* _COMPITO_: Individua nell'elenco ogni riga che contiene la parola "button" e ricopiala per intero.

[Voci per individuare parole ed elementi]
------------

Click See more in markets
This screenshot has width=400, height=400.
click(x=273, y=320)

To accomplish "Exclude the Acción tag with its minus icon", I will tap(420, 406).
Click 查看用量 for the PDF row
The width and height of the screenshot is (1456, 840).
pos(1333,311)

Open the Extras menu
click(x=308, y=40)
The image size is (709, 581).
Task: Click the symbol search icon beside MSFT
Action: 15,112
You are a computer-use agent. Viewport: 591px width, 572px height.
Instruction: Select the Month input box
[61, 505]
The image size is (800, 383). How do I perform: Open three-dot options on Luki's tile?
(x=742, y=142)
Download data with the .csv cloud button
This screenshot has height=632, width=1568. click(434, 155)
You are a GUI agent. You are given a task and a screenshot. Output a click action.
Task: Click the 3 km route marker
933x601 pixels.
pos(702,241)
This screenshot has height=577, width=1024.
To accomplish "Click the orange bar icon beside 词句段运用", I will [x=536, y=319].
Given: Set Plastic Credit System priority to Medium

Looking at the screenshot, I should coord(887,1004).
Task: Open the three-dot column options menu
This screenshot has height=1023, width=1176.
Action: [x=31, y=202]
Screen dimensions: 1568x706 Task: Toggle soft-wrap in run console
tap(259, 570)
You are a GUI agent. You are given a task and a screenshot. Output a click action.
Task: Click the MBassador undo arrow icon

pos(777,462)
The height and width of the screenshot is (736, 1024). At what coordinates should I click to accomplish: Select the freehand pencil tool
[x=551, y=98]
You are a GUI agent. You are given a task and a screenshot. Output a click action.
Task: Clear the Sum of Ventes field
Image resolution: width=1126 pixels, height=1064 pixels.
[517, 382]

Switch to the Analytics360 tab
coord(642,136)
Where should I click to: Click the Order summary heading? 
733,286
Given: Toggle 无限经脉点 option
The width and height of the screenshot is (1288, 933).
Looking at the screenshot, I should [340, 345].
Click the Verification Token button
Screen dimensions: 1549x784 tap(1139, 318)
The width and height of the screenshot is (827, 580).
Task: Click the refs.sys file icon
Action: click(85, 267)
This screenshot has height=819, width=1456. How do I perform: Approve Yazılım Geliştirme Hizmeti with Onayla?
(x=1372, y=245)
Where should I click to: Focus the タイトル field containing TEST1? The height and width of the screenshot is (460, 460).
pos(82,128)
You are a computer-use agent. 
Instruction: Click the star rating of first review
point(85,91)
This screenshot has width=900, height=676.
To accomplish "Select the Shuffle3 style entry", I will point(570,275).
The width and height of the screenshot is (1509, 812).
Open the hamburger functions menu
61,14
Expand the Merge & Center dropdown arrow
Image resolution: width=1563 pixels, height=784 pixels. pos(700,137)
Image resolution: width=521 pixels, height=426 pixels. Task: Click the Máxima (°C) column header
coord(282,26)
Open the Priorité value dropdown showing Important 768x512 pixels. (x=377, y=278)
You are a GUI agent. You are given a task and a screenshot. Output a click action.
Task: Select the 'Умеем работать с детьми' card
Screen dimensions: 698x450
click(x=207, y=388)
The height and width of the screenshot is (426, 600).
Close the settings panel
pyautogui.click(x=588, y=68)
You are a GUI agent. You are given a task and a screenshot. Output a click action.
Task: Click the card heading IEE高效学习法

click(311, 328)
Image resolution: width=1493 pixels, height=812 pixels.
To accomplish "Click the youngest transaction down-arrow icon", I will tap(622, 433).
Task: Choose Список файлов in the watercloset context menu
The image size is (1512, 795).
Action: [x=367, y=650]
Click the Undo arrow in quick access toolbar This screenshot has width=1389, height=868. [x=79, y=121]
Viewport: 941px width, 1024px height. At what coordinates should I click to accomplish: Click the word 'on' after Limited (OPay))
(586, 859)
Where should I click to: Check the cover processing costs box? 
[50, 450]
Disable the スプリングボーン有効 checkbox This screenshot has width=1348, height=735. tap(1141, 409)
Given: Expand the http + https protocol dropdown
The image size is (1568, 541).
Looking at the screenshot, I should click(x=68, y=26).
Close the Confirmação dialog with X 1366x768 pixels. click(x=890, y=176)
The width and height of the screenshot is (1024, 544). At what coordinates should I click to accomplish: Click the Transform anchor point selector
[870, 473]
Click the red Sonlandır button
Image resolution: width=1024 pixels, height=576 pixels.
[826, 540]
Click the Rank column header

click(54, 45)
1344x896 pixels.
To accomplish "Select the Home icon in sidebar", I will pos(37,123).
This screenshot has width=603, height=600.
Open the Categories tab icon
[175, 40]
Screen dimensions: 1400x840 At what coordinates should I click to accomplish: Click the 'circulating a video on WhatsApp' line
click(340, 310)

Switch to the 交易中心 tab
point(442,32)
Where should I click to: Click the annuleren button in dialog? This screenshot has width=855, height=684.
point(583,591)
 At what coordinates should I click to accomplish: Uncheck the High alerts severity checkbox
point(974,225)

------------

* _RISPOSTA COMPLETA_:
Download data with the .csv cloud button
Click the Verification Token button
Click the red Sonlandır button
Where should I click to: Click the annuleren button in dialog? This screenshot has width=855, height=684.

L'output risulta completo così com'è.